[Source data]

┌──

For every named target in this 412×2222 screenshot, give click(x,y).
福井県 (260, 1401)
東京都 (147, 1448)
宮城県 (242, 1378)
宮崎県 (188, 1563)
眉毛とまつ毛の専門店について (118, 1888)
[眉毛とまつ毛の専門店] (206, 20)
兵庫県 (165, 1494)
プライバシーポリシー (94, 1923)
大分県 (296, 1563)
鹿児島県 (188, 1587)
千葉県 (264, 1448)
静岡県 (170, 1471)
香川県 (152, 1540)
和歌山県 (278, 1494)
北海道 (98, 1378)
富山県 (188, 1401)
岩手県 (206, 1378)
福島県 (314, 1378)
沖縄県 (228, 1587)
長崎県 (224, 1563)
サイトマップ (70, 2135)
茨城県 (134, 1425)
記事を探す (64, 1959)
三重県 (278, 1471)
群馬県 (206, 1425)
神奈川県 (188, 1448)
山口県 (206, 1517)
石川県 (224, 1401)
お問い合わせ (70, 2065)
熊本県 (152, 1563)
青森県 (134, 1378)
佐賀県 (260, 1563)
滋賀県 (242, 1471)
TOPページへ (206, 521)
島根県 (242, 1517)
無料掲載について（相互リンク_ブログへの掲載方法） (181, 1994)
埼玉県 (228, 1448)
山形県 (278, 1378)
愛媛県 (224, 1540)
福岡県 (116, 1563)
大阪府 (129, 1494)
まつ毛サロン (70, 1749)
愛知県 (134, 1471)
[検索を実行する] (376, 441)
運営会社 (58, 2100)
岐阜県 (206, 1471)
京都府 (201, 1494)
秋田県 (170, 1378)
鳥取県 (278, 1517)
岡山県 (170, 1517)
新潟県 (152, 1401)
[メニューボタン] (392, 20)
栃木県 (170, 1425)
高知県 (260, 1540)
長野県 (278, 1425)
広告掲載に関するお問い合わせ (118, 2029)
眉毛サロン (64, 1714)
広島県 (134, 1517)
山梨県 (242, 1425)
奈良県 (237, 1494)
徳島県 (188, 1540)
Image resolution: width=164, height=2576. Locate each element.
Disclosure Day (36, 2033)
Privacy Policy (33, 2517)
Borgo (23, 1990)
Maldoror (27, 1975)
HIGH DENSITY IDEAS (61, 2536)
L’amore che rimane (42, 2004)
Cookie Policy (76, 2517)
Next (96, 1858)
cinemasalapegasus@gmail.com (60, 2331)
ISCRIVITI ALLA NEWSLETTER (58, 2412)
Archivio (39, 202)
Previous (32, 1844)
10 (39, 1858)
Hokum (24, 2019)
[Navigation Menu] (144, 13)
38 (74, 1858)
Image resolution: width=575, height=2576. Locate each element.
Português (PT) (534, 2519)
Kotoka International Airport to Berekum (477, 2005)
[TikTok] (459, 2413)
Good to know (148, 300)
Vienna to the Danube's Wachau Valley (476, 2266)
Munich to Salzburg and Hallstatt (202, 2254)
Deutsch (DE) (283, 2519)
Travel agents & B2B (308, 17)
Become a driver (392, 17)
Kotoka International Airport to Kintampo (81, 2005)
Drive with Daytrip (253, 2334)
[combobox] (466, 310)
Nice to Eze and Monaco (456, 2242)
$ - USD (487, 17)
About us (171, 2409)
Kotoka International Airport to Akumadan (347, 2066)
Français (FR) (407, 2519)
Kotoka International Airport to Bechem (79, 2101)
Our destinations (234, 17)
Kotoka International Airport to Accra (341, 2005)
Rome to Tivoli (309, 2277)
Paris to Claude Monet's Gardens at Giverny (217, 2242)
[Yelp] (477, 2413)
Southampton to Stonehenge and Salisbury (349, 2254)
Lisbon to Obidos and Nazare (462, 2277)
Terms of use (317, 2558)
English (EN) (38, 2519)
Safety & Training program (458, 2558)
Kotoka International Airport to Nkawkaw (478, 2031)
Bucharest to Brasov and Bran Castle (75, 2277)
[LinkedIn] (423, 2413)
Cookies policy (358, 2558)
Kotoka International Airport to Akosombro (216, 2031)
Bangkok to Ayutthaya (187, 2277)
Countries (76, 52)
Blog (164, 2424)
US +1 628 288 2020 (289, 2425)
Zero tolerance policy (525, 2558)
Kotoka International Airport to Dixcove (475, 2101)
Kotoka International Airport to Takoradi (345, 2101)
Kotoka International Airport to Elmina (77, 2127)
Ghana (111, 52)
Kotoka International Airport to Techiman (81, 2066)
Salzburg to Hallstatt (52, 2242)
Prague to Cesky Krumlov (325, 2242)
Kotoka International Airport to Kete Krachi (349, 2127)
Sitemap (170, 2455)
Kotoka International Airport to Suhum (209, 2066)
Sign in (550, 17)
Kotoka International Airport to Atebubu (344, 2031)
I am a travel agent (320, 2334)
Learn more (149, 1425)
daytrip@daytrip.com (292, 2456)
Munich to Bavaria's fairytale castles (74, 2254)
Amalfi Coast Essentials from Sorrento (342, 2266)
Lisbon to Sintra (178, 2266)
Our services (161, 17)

└──

## Task prompt
When the line with "宮城県 (242, 1378)" is reached in the data above, begin copying, and stop after the line with "新潟県 (152, 1401)"; copy each line exactly, both ends included.

## Answer to the exercise
宮城県 (242, 1378)
宮崎県 (188, 1563)
眉毛とまつ毛の専門店について (118, 1888)
[眉毛とまつ毛の専門店] (206, 20)
兵庫県 (165, 1494)
プライバシーポリシー (94, 1923)
大分県 (296, 1563)
鹿児島県 (188, 1587)
千葉県 (264, 1448)
静岡県 (170, 1471)
香川県 (152, 1540)
和歌山県 (278, 1494)
北海道 (98, 1378)
富山県 (188, 1401)
岩手県 (206, 1378)
福島県 (314, 1378)
沖縄県 (228, 1587)
長崎県 (224, 1563)
サイトマップ (70, 2135)
茨城県 (134, 1425)
記事を探す (64, 1959)
三重県 (278, 1471)
群馬県 (206, 1425)
神奈川県 (188, 1448)
山口県 (206, 1517)
石川県 (224, 1401)
お問い合わせ (70, 2065)
熊本県 (152, 1563)
青森県 (134, 1378)
佐賀県 (260, 1563)
滋賀県 (242, 1471)
TOPページへ (206, 521)
島根県 (242, 1517)
無料掲載について（相互リンク_ブログへの掲載方法） (181, 1994)
埼玉県 (228, 1448)
山形県 (278, 1378)
愛媛県 (224, 1540)
福岡県 (116, 1563)
大阪府 (129, 1494)
まつ毛サロン (70, 1749)
愛知県 (134, 1471)
[検索を実行する] (376, 441)
運営会社 (58, 2100)
岐阜県 (206, 1471)
京都府 (201, 1494)
秋田県 (170, 1378)
鳥取県 (278, 1517)
岡山県 (170, 1517)
新潟県 (152, 1401)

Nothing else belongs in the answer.